--- Start Source passage ---

EX-99.1 CHARTER 3 exh99_1.htm FROZEN FOOD EXPRESS INDUSTRIES, INC. THIRD QUARTER 2008 REPORT exh99_1.htm
Exhibit 99.1
Frozen Food Express Industries, Inc.
Third Quarter 2008 Report

The Chairman’s Report

To Our Shareholders and Other Friends:
For the first time in a couple of years, we have strung together two consecutive profitable quarters.  And, very frankly, I’ll be disappointed if we don’t make it three in a row.  Let me be quick to add that I’m not guaranteeing a profitable fourth quarter.  After all, that quarter is typically one of our weakest and this economy is not likely to improve anytime soon.
Nevertheless, my expectations are high.  As I wrote in last year’s annual report:  “We don’t expect the economy to be any better in 2008 than it was in 2007.” What an understatement that was.  “But we do expect our performance this year to be better than it was last year.”  And, so far, that’s what has happened.
We didn’t improve our operations by finding a single silver bullet that has caused our operating results to substantially improve this year.   We have an $800 thousand profit so far this year compared to a $4.1 million loss for the same 9 months of 2007.  Instead, we put a bunch of new ideas into practice, beginning about two-and-a-half years ago with a fairly major shake-up of top management.  There’s nothing new about new ideas at FFE.  Although we’re 60-plus years old, we still are an entrepreneurial company.  What is new, it seems to me, is the disciplined manner in which these new ideas have been implemented into our day-to-day operations.
I’ll talk more in this year’s annual report about what I consider to be a new management tough-mindedness.  But, until then, let me give you just two examples.
The first example is our truckload operation.  We did an analysis that showed us the areas of the country in which our trucks could operate the most profitably.  Last year we challenged our marketing and our operations people to keep our trucks in this preferred network.  This is not as easy as it sounds.  When you’re in a soft market, the temptation to chase freight—wherever it is and regardless of its profitability—is great.  You’re keeping your drivers happy and generating revenue, so that must be a good thing?  Not so.  Unprofitable revenue is never a good thing, so we are focused more on profit and less on revenue.  As a result, our revenue per loaded mile is up, the number of loaded miles traveled is up and our empty-mile ratio is down.

--- End Source passage ---
--- Start Provided records ---

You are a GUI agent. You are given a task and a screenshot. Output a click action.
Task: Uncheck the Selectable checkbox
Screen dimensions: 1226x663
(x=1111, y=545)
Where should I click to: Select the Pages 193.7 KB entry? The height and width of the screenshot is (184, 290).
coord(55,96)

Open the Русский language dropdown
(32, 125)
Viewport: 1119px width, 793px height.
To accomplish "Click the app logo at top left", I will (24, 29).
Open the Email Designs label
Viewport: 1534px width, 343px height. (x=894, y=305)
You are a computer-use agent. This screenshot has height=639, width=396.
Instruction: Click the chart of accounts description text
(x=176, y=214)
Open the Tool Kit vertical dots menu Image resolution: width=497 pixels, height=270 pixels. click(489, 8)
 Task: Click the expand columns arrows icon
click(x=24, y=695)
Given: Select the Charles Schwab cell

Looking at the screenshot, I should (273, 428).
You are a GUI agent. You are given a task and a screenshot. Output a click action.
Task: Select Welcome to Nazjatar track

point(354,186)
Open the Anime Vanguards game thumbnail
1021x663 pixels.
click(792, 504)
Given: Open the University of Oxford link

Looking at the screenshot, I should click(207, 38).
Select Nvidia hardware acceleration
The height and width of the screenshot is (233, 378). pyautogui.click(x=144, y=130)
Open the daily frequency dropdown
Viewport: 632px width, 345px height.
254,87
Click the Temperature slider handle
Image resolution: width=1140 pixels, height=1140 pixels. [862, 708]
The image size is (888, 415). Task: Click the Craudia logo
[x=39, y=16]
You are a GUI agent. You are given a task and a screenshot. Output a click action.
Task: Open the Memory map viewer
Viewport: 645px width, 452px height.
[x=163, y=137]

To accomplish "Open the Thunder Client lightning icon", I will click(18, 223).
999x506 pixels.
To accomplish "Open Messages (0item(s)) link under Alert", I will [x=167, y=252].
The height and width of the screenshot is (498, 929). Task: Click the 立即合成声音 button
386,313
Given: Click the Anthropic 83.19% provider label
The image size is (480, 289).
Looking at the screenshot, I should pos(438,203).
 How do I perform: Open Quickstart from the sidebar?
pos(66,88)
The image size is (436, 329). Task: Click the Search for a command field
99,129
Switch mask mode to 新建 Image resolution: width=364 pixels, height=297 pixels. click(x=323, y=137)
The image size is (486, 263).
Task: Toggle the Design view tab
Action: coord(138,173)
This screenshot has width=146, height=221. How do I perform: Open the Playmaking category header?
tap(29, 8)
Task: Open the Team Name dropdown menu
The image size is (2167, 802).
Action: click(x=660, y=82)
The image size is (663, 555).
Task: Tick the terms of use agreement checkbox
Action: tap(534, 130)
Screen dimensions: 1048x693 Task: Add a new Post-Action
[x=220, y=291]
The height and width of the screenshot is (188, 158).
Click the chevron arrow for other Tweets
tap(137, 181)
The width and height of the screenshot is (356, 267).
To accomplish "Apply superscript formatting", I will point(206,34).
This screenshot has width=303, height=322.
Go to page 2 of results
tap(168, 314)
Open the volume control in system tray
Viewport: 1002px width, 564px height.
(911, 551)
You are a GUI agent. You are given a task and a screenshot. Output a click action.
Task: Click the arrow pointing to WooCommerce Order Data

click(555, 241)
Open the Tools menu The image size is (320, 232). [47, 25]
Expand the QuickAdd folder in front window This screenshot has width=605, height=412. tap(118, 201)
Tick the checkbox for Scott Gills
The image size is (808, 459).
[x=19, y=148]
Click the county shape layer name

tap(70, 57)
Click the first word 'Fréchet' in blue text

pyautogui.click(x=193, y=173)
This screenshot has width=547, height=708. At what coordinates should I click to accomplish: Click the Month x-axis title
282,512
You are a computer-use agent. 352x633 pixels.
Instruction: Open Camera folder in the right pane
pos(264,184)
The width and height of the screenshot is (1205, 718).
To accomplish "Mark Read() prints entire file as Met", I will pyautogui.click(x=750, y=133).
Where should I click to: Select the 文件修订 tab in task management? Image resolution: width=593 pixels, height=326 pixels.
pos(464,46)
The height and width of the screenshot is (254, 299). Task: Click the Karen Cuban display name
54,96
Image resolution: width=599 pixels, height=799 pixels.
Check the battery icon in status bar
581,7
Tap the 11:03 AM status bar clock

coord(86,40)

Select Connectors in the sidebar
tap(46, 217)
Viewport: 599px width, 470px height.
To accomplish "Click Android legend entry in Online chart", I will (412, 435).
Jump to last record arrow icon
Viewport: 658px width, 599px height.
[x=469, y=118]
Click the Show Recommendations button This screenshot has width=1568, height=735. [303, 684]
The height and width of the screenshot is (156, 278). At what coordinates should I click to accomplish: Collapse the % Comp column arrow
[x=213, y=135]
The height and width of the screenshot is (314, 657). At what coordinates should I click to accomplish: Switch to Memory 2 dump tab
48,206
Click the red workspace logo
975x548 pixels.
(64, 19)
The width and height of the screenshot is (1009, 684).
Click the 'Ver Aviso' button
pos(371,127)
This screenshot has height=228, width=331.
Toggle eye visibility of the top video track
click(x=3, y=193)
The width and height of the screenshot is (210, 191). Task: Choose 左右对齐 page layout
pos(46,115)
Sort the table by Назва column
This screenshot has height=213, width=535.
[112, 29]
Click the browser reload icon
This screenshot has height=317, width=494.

--- End Provided records ---

* _Short exercise 1_:
In the records, from the line with "This screenshot has width=303, height=322." up to and including the line with "tap(70, 57)", change "checkbox" to "tick box" and give back only those lines.
* _Short exercise 2_:
How would the chairman's letter to shareholders continue? Write the next part.
The chairman's letter and the records are unrelated material.

* _Exercise answer 1_:
This screenshot has width=303, height=322.
Go to page 2 of results
tap(168, 314)
Open the volume control in system tray
Viewport: 1002px width, 564px height.
(911, 551)
You are a GUI agent. You are given a task and a screenshot. Output a click action.
Task: Click the arrow pointing to WooCommerce Order Data

click(555, 241)
Open the Tools menu The image size is (320, 232). [47, 25]
Expand the QuickAdd folder in front window This screenshot has width=605, height=412. tap(118, 201)
Tick the tick box for Scott Gills
The image size is (808, 459).
[x=19, y=148]
Click the county shape layer name

tap(70, 57)

* _Exercise answer 2_:
Another example is our less-than-truckload operation, which we operate on a schedule, like a bus line.  When one of our LTL trucks is scheduled to pull away from the loading dock, it leaves, on time.  Full or not.  The schedules complicate a pre-complicated business, but our customers—and their customers—appreciate our punctuality.
In last year’s annual report, I told you about an initiative to increase the load factor of our LTL operation.  We were hauling too much air—empty space—in our LTL trailers.  So, we began a system-wide overhaul of our LTL schedules.  For example, if a two-trips-a-week schedule was running just 40% full, we cut it to once a week to increase that scheduled trip’s load factor.  And so forth.
We’ve kept after it, have made a number of schedule changes and have learned enough to figure that our schedule tweaking will be a continuing activity.
In June, we raised our LTL rates.  The results have been good.  Third-quarter per-hundredweight revenue was $15.04 compared to $14.14 in last year’s third quarter.  While our per-hundredweight revenue was up by about 6% over last year’s third quarter, our tonnage shipped was off by about 2% and LTL revenue was $32.9 million compared to $33.9 million for last year’s quarter.  I’ll trade 2% revenue for 6% profit increase any time.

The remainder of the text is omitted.